Top of Extracted records

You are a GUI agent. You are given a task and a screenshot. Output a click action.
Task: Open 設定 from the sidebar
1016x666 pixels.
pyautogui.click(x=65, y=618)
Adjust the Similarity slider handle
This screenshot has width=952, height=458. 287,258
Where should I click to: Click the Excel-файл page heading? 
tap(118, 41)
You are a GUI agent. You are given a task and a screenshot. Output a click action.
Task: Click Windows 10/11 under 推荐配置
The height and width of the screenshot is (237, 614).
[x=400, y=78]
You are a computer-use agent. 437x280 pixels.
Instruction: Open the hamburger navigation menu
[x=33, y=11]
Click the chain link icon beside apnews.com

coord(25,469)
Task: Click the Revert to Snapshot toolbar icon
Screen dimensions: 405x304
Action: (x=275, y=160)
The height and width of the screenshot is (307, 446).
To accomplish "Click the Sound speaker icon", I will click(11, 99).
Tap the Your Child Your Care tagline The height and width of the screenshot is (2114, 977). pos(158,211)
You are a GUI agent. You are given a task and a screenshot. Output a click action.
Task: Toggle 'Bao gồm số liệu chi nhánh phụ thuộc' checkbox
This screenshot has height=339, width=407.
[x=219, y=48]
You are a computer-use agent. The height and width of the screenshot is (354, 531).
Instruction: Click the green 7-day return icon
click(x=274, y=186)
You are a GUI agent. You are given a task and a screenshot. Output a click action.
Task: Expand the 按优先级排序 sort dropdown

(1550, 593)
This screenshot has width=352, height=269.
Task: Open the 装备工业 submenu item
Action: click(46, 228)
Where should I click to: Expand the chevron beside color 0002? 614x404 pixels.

Bottom of Extracted records

◆ Assignment ◆
Write every record out again, unaltered.

◆ Result for this task ◆
You are a GUI agent. You are given a task and a screenshot. Output a click action.
Task: Open 設定 from the sidebar
1016x666 pixels.
pyautogui.click(x=65, y=618)
Adjust the Similarity slider handle
This screenshot has width=952, height=458. 287,258
Where should I click to: Click the Excel-файл page heading? 
tap(118, 41)
You are a GUI agent. You are given a task and a screenshot. Output a click action.
Task: Click Windows 10/11 under 推荐配置
The height and width of the screenshot is (237, 614).
[x=400, y=78]
You are a computer-use agent. 437x280 pixels.
Instruction: Open the hamburger navigation menu
[x=33, y=11]
Click the chain link icon beside apnews.com

coord(25,469)
Task: Click the Revert to Snapshot toolbar icon
Screen dimensions: 405x304
Action: (x=275, y=160)
The height and width of the screenshot is (307, 446).
To accomplish "Click the Sound speaker icon", I will click(11, 99).
Tap the Your Child Your Care tagline The height and width of the screenshot is (2114, 977). pos(158,211)
You are a GUI agent. You are given a task and a screenshot. Output a click action.
Task: Toggle 'Bao gồm số liệu chi nhánh phụ thuộc' checkbox
This screenshot has height=339, width=407.
[x=219, y=48]
You are a computer-use agent. The height and width of the screenshot is (354, 531).
Instruction: Click the green 7-day return icon
click(x=274, y=186)
You are a GUI agent. You are given a task and a screenshot. Output a click action.
Task: Expand the 按优先级排序 sort dropdown

(1550, 593)
This screenshot has width=352, height=269.
Task: Open the 装备工业 submenu item
Action: click(46, 228)
Where should I click to: Expand the chevron beside color 0002? 614x404 pixels.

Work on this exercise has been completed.